L’horloge continuait son décompte. Bientôt, ils devraient tous retourner dans la solitude de leur cabine individuelle, tandis que le vaisseau entamerait sa décélération afin d’arriver aux portes du système Ulubis à temps pour la bataille.
* * *
Le Rovruetz , le vaisseau sépulcral de Cineropolis, tournait très lentement sous le Velpin tout en se dirigeant vers son système cible et une moisson prometteuse. Le Velpin , tous les senseurs en éveil, était positionné au-dessus de la face externe de la roue. Fassin et Y’sul étaient de retour à bord.
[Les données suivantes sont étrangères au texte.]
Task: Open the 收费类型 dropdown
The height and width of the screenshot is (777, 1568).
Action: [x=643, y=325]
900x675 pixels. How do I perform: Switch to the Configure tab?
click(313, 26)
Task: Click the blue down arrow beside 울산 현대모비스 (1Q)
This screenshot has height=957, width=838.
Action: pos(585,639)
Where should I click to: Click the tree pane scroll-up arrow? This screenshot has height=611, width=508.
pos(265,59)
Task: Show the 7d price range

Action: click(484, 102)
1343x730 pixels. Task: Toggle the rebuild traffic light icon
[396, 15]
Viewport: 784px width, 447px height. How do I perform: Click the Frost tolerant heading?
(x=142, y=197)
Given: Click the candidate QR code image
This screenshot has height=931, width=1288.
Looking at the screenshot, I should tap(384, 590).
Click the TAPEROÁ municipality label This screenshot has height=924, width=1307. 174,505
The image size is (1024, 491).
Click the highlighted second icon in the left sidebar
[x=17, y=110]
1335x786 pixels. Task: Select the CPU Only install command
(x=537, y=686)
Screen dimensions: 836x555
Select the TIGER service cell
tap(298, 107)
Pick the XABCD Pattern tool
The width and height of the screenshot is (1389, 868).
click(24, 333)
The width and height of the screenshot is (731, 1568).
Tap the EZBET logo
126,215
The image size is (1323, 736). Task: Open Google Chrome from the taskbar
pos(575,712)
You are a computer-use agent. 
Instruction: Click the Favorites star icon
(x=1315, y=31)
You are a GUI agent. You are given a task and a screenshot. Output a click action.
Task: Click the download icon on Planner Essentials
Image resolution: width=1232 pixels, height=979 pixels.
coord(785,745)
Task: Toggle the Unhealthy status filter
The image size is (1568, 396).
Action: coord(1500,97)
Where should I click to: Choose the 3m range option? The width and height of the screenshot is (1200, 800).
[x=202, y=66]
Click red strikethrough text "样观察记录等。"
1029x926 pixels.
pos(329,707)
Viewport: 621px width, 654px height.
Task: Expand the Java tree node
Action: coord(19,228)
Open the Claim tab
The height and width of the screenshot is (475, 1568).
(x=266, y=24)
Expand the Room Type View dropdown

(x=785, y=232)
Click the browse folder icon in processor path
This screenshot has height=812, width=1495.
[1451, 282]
On leur avait montré le corps sans vie de Leisicrofe, pris dans la glace d’un large couloir sombre en compagnie d’une demi-douzaine d’Habitants décédés.
— Parfaitement préservé, comme vous pouvez le voir, avait fait remarquer le Neuvième Lapidaire. J’espère que cet emplacement vous semble approprié, avait ajouté l’officier Ythyn, encore sous le choc du malentendu concernant le motif de leur visite.
— Donc, il est mort ? avait demandé Y’sul.
— Oui, très soudainement, semble-t-il. Nous l’avons trouvé, qui dérivait avec son scaphandre quelques jours seulement après son arrivée. Il avait émis le souhait de cartographier ces couloirs, de noter l’emplacement des différents groupes et espèces. Nous n’y voyions aucun inconvénient.
Comme il n’était pas permis d’utiliser des réacteurs à l’intérieur du vaisseau sépulcral, Y’sul avançait en se propulsant à l’aide de ses bras articulés. Une manœuvre maladroite l’avait projeté juste à côté du cadavre quasi nu, puisque seul un carré de tissu lui dissimulait le moyeu.
— Franchement, je ne peux pas dire s’il s’agit de Leisicrofe ou pas, avait dit l’Habitant. Mais c’est un congénère, probablement de Nasqueron. Je puis également assurer qu’il est mort…
— Aucun signe de… quelque chose ?
Y’sul avait inspecté le corps en l’inondant de lumière et en mettant à profit ses radars. Puis il avait soulevé le carré de tissu qui couvrait le moyeu de la victime, l’avait secoué vigoureusement, avant de le remettre en place et d’examiner l’arrière du cadavre, là où il était collé à la glace, juste au moment où Fassin s’attendait à ce que leur hôte émette une objection.